▶ _Kutipan pilihan_
Akhir-akhir ini kita mendengar mengenai decoupling, atau tensi atau perceraian antara Tiongkok dan Amerika Serikat. Ini sangat diperlukan interlokutor yang piawai, yang piawai menarasikan bagaimana semestinya ke depan untuk bisa menjembatani satu peradaban yang sudah eksis selama 4000-5000 tahun dengan peradaban lainnya yang sudah eksis lebih dari 200 tahun. Indonesia sebagai peradaban, sudah eksis selama kurang lebih 2000 tahun. Asia Tenggara juga sebagai peradaban sudah eksis selama 2000 tahun. Kita sudah dilewati oleh agama Budha selama 400 tahun, agama Hindu selama 600 tahun, kolonialisme, Islam, kemerdekaan, demokratisasi selama 600-700 tahun. Cobaannya sudah banyak sekali, tapi kita tetap masih eksis, utuh dengan kekayaan yang luar biasa, termasuk tentunya kerukunan, kebersamaan, dsb. Ini sebenarnya bekal yang kita harus sadari, bekal yang kita harus narasikan atau bekal yang kita bisa berdayakan untuk menarasikan bahwasannya Indonesia ini sangat lebih berperan. Ini cabangnya banyak sekali kalau kita bisa membuahkan story teller atau narator yang banyak jumlahnya, ini bisa diberdayakan untuk kepentingan social enterprise, untuk privat enterprise, bahkan untuk public/geo-political enterprise. Ini kalau menurut saya adalah atribut terahir yang sangat bisa menjadi bagian dari faktor “X” yang dibutuhkan oleh generasi muda penerus agar bukan hanya Indonesia, bukan hanya Asia Tenggara, bukan hanya Asia-Pasifik, tapi dunia itu bisa menjadi lebih keren kedepan.

TEKNOLOGI VS MORALITAS

 


Akselerasi Tekonologi dan Goyahnya Moralitas

 

            Belajar dari sejarah, pesatnya kemajuan sains dan teknologi juga berpotensi menimbulkan resiko kesilapan moral dan etika dalam penerapannya. Diperlukan kebijaksanaan untuk lebih mendahulukan isu-isu yang sifatnya jangka panjang dan punya andil pada kemajuan peradaban.

 

Banyak yang berpendapat bahwasanya revolusi industri pertama itu terjadi di pertengahan abad ke-19. Tapi mungkin kalau kita tarik lebih awal lagi, industri itu ber-evolusi dan ber-revolusi, itu mungkin sekitar seratus ribu tahun yang lalu, semenjak api ditemukan oleh manusia. Dan kalau kita lihat yang kedua, revolusinya itu mungkin terjadi sewaktu tulisan dan roda ditemukan oleh manusia. Itu terjadi mungkin sekitar lima sampai enam ribu tahun yang lalu. Barulah kita selanjutnya ke revolusi industri, yang mana uap, listrik, komputer, internet, dll ditemukan. Masa itu kita lewati semenjak abad ke-19 sampai akhir-akhir ini.

▶ _Data tercatat_
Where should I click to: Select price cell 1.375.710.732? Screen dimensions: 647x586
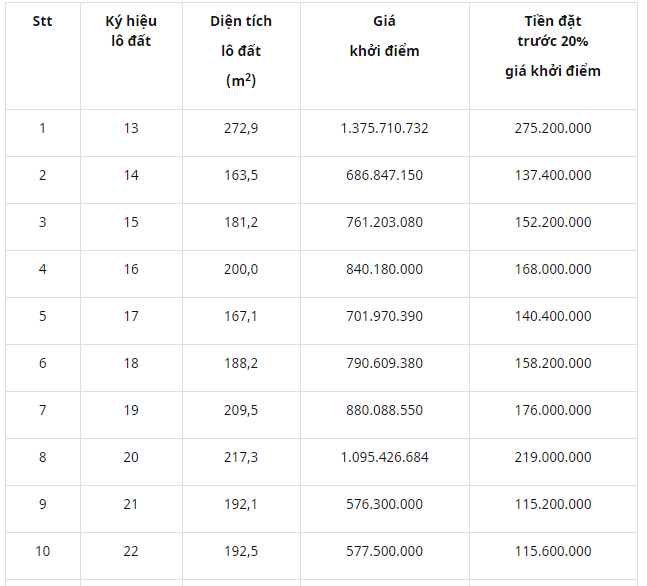[x=385, y=128]
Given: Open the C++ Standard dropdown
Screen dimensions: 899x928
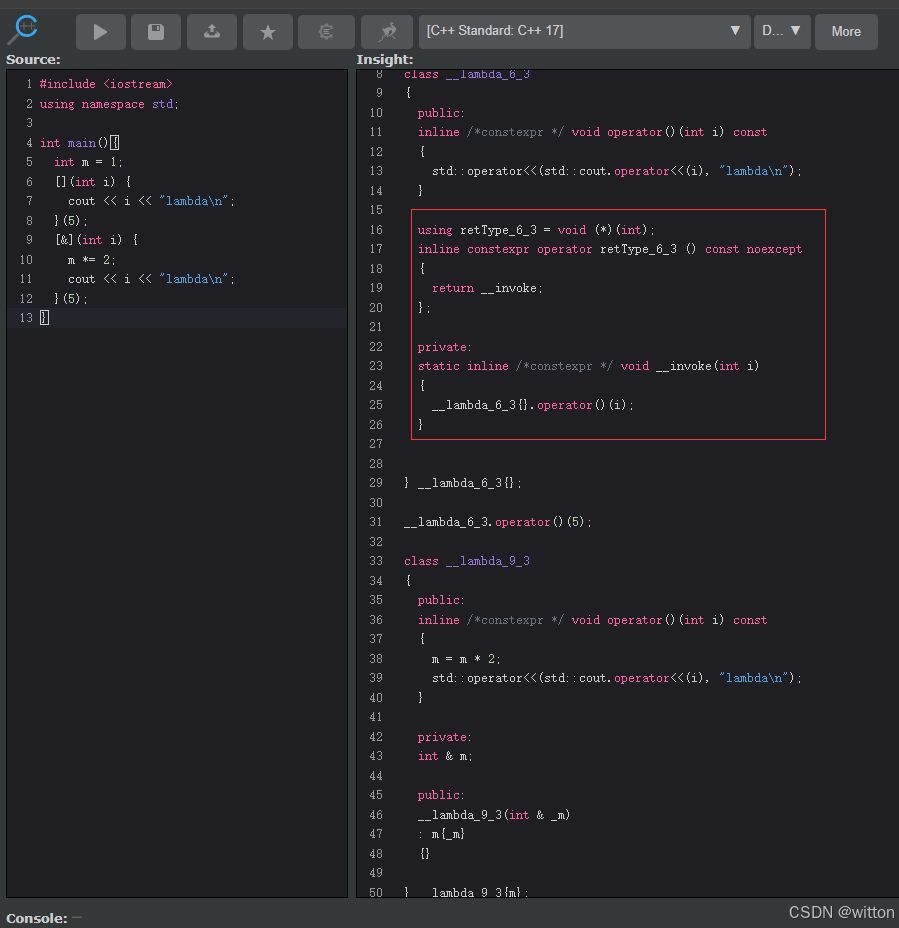Looking at the screenshot, I should pyautogui.click(x=584, y=31).
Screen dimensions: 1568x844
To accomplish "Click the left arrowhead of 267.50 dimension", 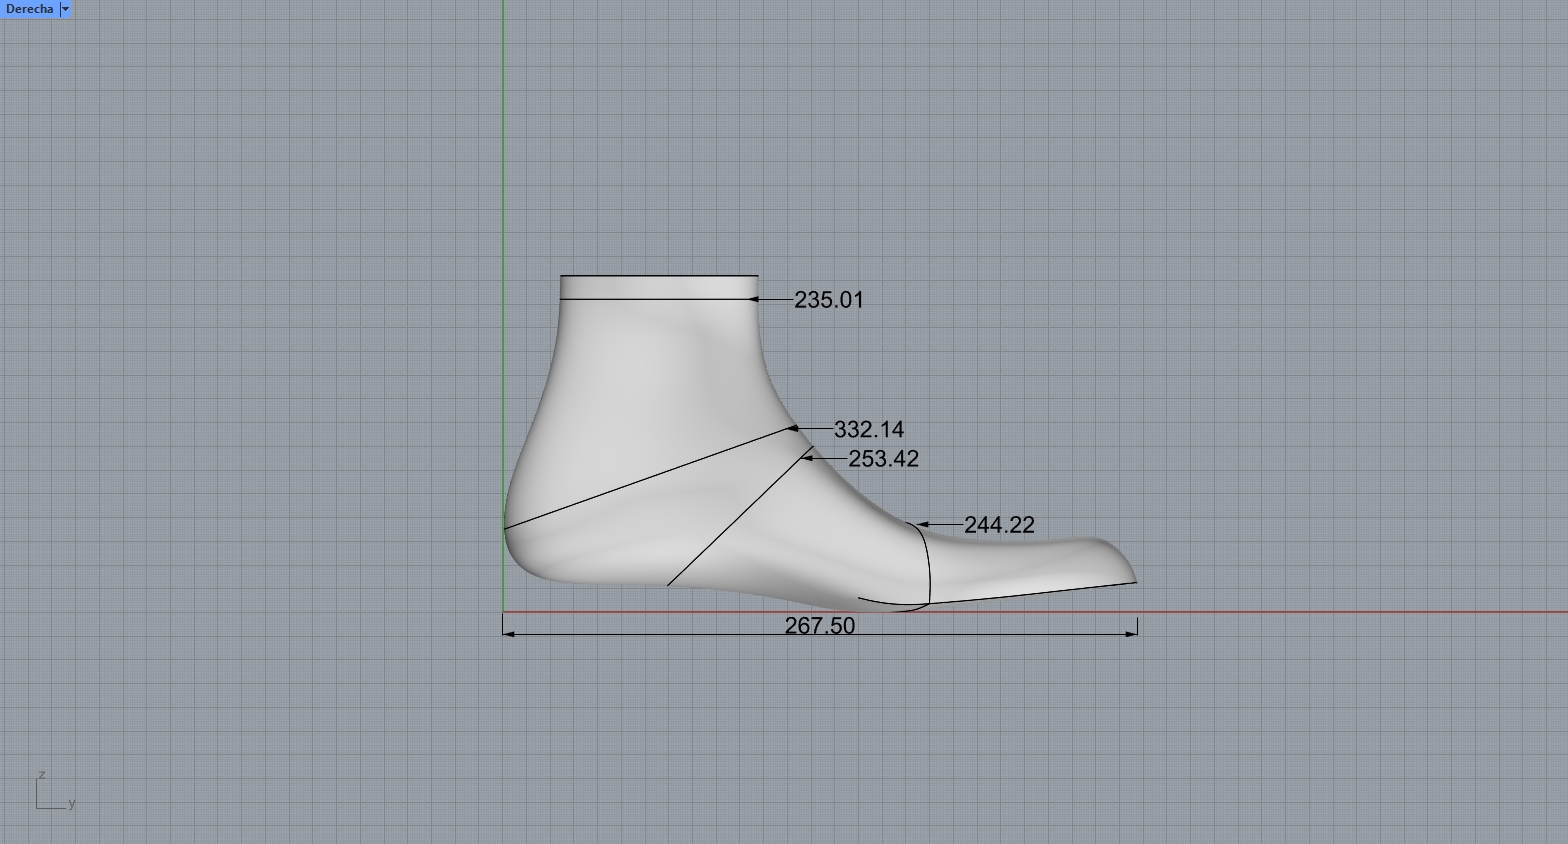I will tap(508, 634).
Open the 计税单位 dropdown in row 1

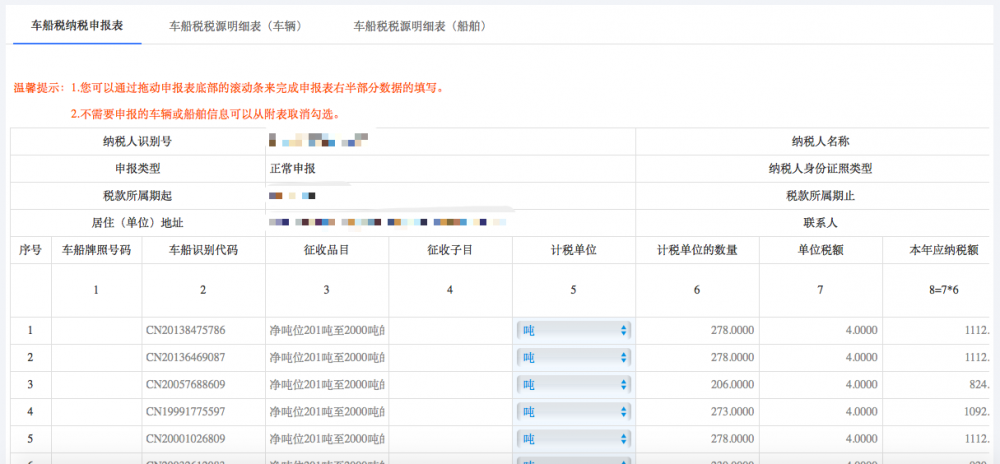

▶ _Rumusan soal A_
Ketik ulang bagian kutipan pilihan mulai dari "TEKNOLOGI VS MORALITAS" sampai dengan "pada kemajuan peradaban." tanpa mengubah apa pun.
▶ _Rumusan soal B_
Tampilkan setiap baris daftar yang memuat kata "dropdown". Huruf besar dan kecil dibedakan.

▶ _Keluaran lengkap A_
TEKNOLOGI VS MORALITAS

 


Akselerasi Tekonologi dan Goyahnya Moralitas

 

            Belajar dari sejarah, pesatnya kemajuan sains dan teknologi juga berpotensi menimbulkan resiko kesilapan moral dan etika dalam penerapannya. Diperlukan kebijaksanaan untuk lebih mendahulukan isu-isu yang sifatnya jangka panjang dan punya andil pada kemajuan peradaban.

▶ _Keluaran lengkap B_
Given: Open the C++ Standard dropdown
Open the 计税单位 dropdown in row 1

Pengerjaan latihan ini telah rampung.